**Textauszug**
************
Beitrag von Berolinensis »

taddeo hat geschrieben:
ottaviani hat geschrieben:ein neues Motu proprio da die argumente der DBK bezgl. des Kirchenaustritts aus den Angeln hebt
http://212.77.1.245/news_services/bulle ... 29&lang=it
Wenn man den erläuternden Text zum Motu Proprio liest, dann geht daraus hervor, daß einerseits die im MP behandelten eherechtlichen Canones nichts mit dem Thema "Kirchenaustritt wegen Kirchensteuer" zu tun haben, und daß in Bezug auf den Kirchenaustritt in D, A und CH ausschließlich die Lettera circolare vom 13. März 26 einschlägig ist. Mehr nicht.
************
**Bereitgestelltes Material**
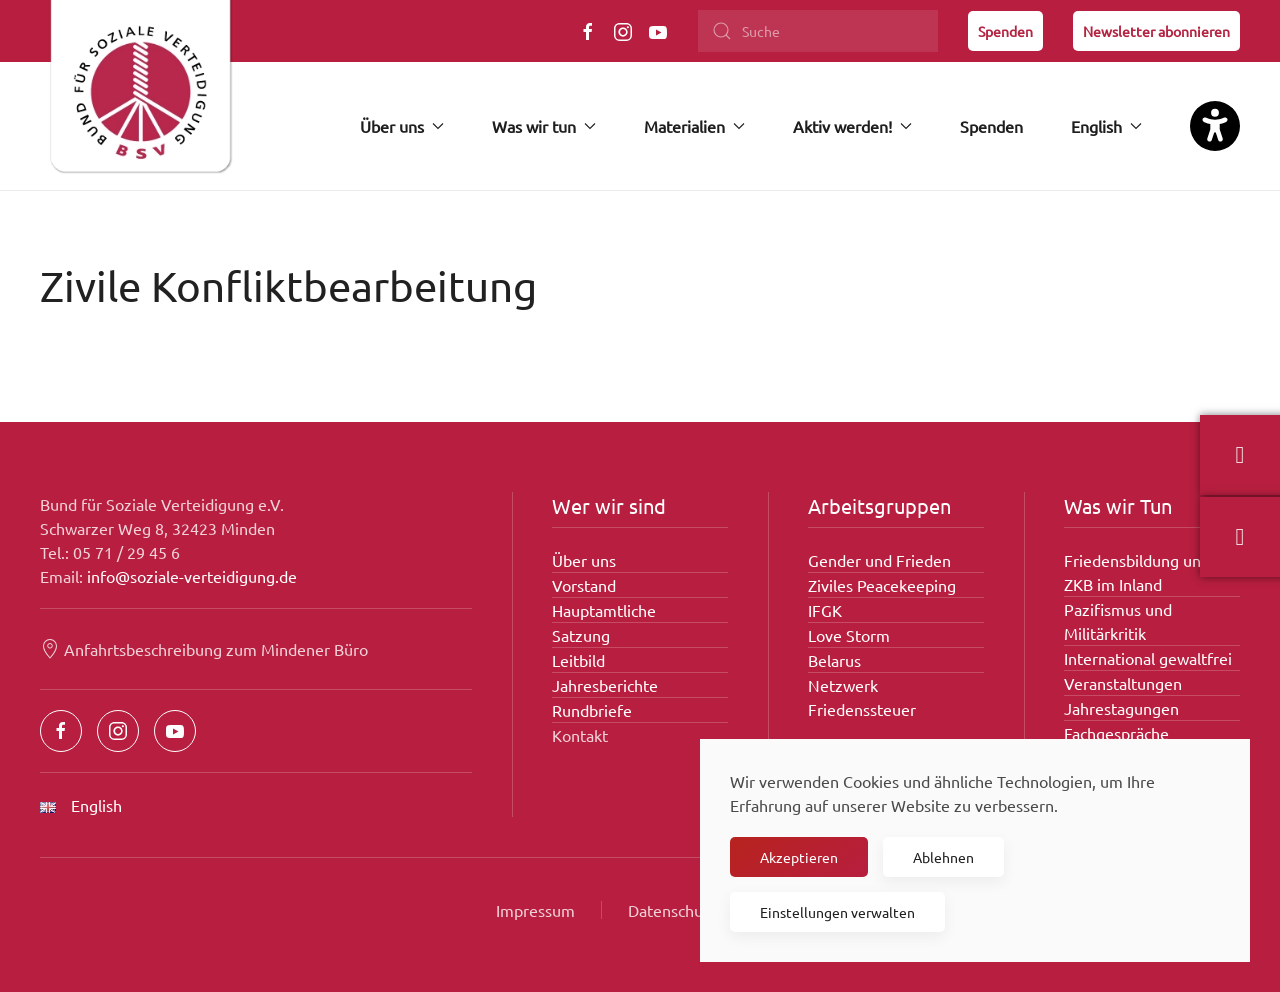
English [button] (1106, 126)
************
**Aufgabe**
Mit welchem Thema haben die im Motu proprio behandelten eherechtlichen Canones laut dem Forumsbeitrag nichts zu tun?

**Ergebnis**
Mit dem Thema „Kirchenaustritt wegen Kirchensteuer“.